Admonitions From Washington Worth a Listen

Had you been in Philadelphia on Sept. 19, 1796 and picked up a copy of the American Daily Advertiser, you would have discovered a remarkable statement — not on the front page, but on the second. It was from a high-ranking and popular elected official who had no interest in keeping his office. “Satisfied that if any circumstances have given peculiar value to my services, they were temporary,” he said, “I have the consolation to believe that, while choice and prudence invite me to quit the political scene, patriotism does not forbid it.”

Had you been in Philadelphia on Sept. 19, 1796 and picked up a copy of the American Daily Advertiser, you would have discovered a remarkable statement — not on the front page, but on the second.

It was from a high-ranking and popular elected official who had no interest in keeping his office.

“Satisfied that if any circumstances have given peculiar value to my services, they were temporary,” he said, “I have the consolation to believe that, while choice and prudence invite me to quit the political scene, patriotism does not forbid it.”

When this farewell address appeared in what was then the nation’s capital city — as the moment is described by biographer James Thomas Flexner in “Anguish and Farewell” — President George Washington was already “in his carriage rolling towards home.”

In those days, the prospect of life along the Potomac — for Washington at least — meant leaving political power behind, not relentlessly pursuing it.

Now, 220 years later, the farewell admonitions that this great president formulated with the literary assistance and advice of fellow Founding Father Alexander Hamilton retain a remarkable timeliness.

Washington warned his countrymen not to run up the federal debt and force their grandchildren to pay it.

“As a very important source of strength and security, cherish public credit,” he said, according to the text published by The Avalon Project.

“One method of preserving it,” he said, “is to use it as sparingly as possible, avoiding occasions of expense by cultivating peace, but remembering also that timely disbursements to prepare for danger frequently prevent much greater disbursements to repel it, avoiding likewise the accumulation of debt, not only by shunning occasions of expense, but by vigorous exertion in time of peace to discharge the debts which unavoidable wars may have occasioned, not ungenerously throwing upon posterity the burden which we ourselves ought to bear.”

Washington warned those in public office that they must respect the constitutional limits on their power — and warned of the consequences for the nation if they did not.

“It is important, likewise, that the habits of thinking in a free country should inspire caution in those entrusted with its administration, to confine themselves within their respective constitutional spheres, avoiding in the exercise of the powers of one department to encroach upon another,” he said. “The spirit of encroachment tends to consolidate the powers of all the departments in one, and thus to create, whatever the form of government, a real despotism.

"A just estimate of that love of power, and proneness to abuse it, which predominates in the human heart, is sufficient to satisfy us of the truth of this position,” he said.

Washington also warned that liberty would be imperiled if America turned its back on religion.

“Of all the dispositions and habits which lead to political prosperity, religion and morality are indispensable supports,” he said. “In vain would that man claim the tribute of patriotism, who should labor to subvert these great pillars of human happiness, these firmest props of the duties of men and citizens.”

“Let it simply be asked: Where is the security for property, for reputation, for life, if the sense of religious obligation desert the oaths which are the instruments of investigation in courts of justice?” he said. “And let us with caution indulge the supposition that morality can be maintained without religion.
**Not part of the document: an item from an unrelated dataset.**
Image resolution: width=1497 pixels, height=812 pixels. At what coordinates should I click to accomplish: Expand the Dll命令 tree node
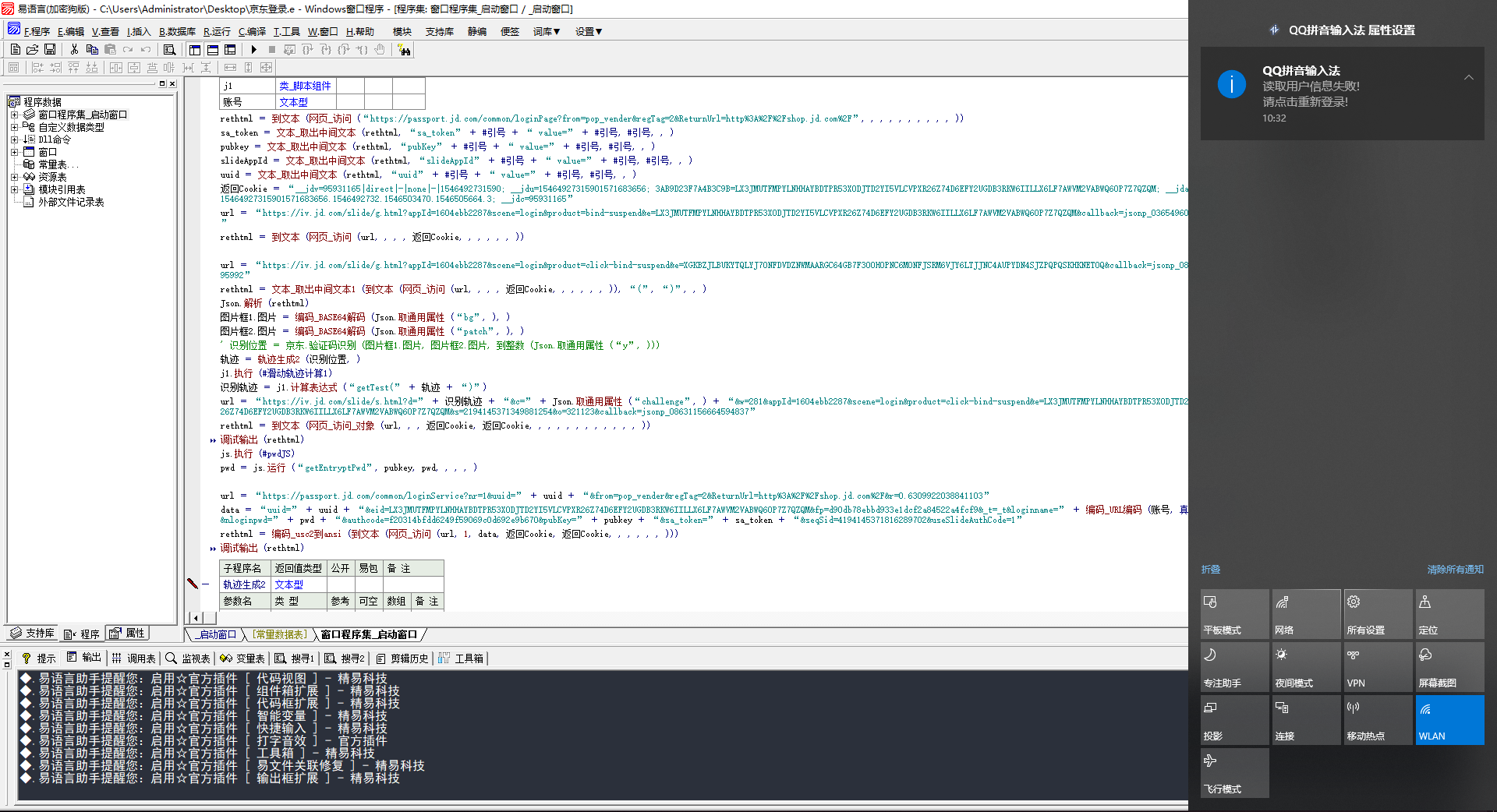click(x=14, y=139)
Whatever may be conceded to the influence of refined education on minds of peculiar structure, reason and experience both forbid us to expect that national morality can prevail in exclusion of religious principle.
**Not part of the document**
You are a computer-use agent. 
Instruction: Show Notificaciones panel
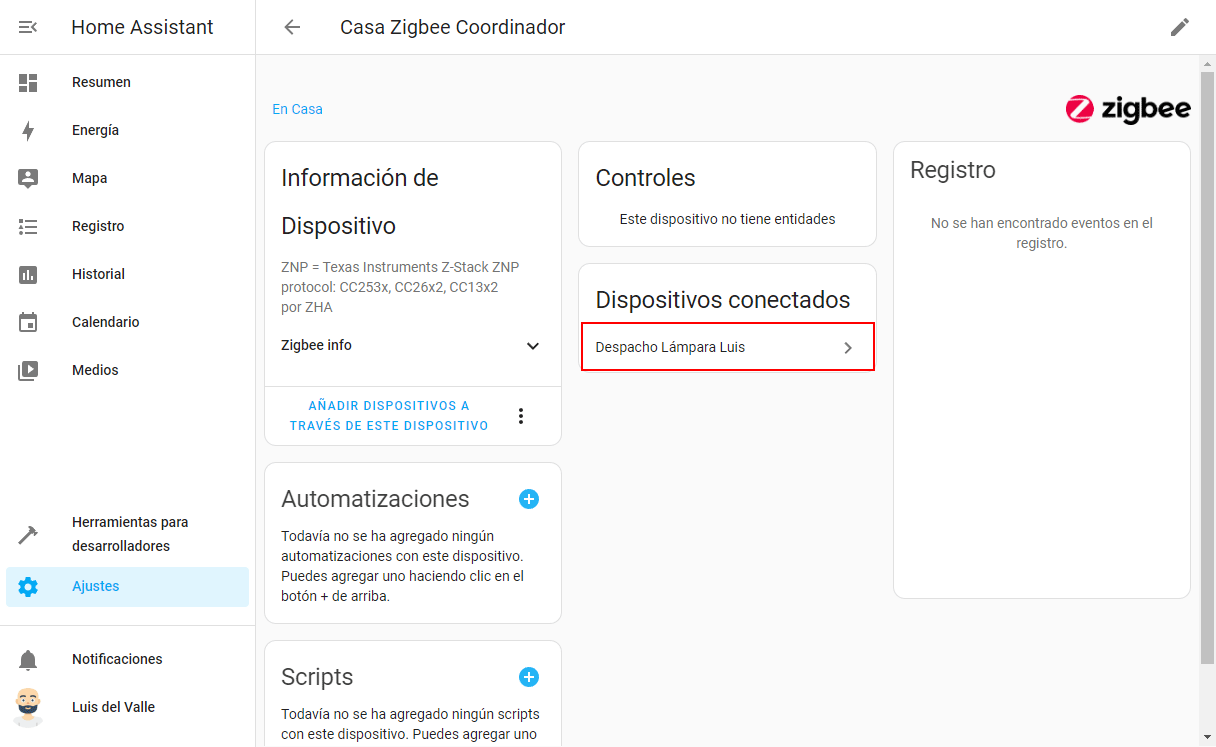117,659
"It is substantially true that virtue or morality is a necessary spring of popular government,” he said. “The rule, indeed, extends with more or less force to every species of free government. Who that is a sincere friend to it can look with indifference upon attempts to shake the foundation of the fabric?”

Washington then warned against an uneducated and uninformed public.

“Promote then, as an object of primary importance, institutions for the general diffusion of knowledge,” he said. “In proportion as the structure of a government give force to public opinion, it is essential that public opinion should be enlightened.”

Pay down the federal debt. Obey the constitutional limits on the federal government and each of its branches. Defend the moral and religious tradition that made this nation free in the first place. Be an educated and well-informed people.

These principles were on target more than two centuries ago. They remain on target today.